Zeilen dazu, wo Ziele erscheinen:
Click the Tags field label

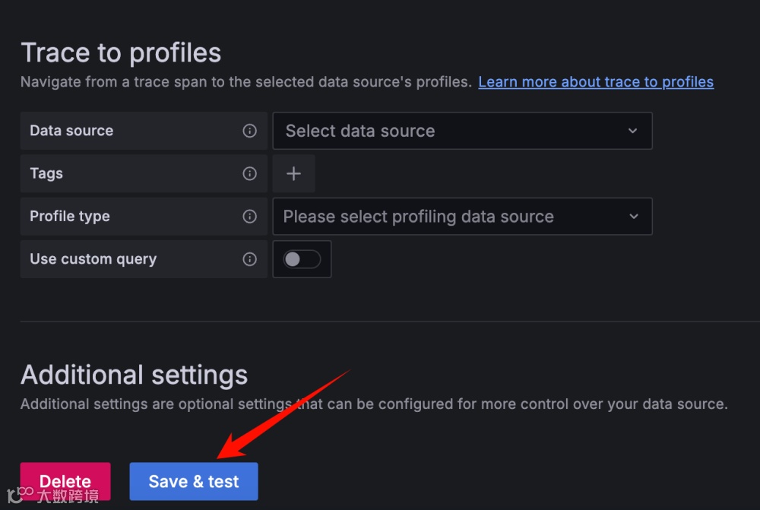pos(46,174)
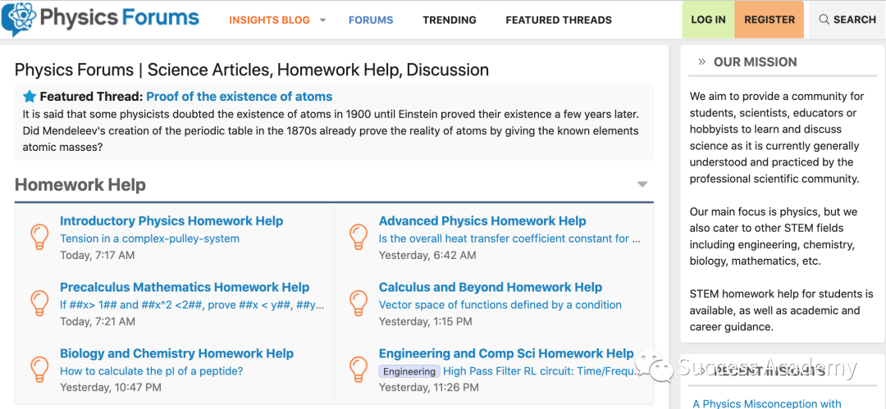Open the Featured Threads menu item
Screen dimensions: 886x409
tap(559, 20)
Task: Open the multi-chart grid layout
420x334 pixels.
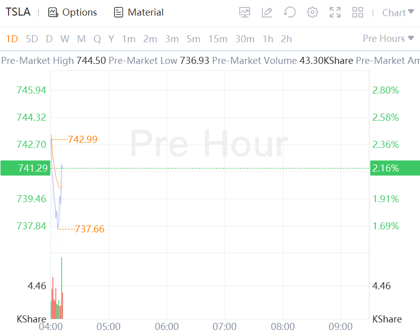Action: [x=358, y=13]
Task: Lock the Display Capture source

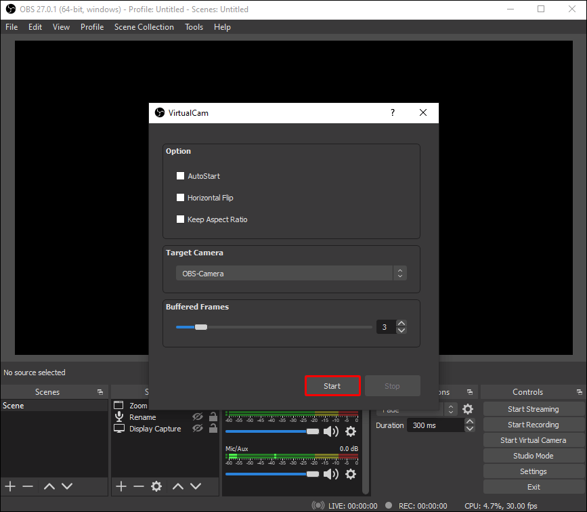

▶ **Ziel**: Finde bitte in den Einträgen oben jede Zeile mit dem Wort „Task“ und schreib sie ab.

▶ **Vollständige Antwort**:
Task: Open the multi-chart grid layout
Task: Lock the Display Capture source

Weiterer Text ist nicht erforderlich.